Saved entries
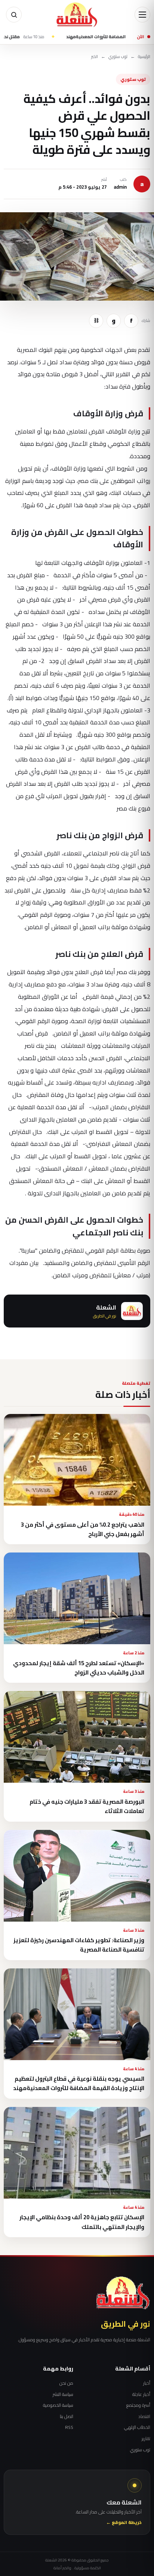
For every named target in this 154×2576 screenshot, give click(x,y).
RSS (69, 2427)
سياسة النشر (63, 2394)
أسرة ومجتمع (138, 2405)
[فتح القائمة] (142, 14)
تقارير (146, 2438)
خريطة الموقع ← (124, 2523)
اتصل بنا (66, 2416)
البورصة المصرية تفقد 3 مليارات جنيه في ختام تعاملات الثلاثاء (87, 1806)
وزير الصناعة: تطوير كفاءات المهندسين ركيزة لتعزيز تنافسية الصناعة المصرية (78, 1945)
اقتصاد (144, 2416)
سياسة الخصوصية (58, 2405)
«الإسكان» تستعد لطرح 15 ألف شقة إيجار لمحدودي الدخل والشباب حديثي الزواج (78, 1668)
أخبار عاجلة (141, 2394)
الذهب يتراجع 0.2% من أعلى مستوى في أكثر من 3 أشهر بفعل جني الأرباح (82, 1529)
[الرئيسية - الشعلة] (77, 14)
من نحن (66, 2383)
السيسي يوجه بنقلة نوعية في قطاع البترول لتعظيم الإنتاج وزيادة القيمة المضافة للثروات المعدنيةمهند (78, 2083)
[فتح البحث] (14, 14)
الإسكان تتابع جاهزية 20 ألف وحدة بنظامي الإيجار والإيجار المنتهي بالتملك (81, 2222)
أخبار (146, 2383)
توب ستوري (117, 57)
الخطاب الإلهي (137, 2427)
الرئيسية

■ Brief: An exact repeat of the lines from the one containing "السيسي يوجه بنقلة" through the final line above, both included, is the whole answer.

■ Answer to the problem:
السيسي يوجه بنقلة نوعية في قطاع البترول لتعظيم الإنتاج وزيادة القيمة المضافة للثروات المعدنيةمهند (78, 2083)
[فتح البحث] (14, 14)
الإسكان تتابع جاهزية 20 ألف وحدة بنظامي الإيجار والإيجار المنتهي بالتملك (81, 2222)
أخبار (146, 2383)
توب ستوري (117, 57)
الخطاب الإلهي (137, 2427)
الرئيسية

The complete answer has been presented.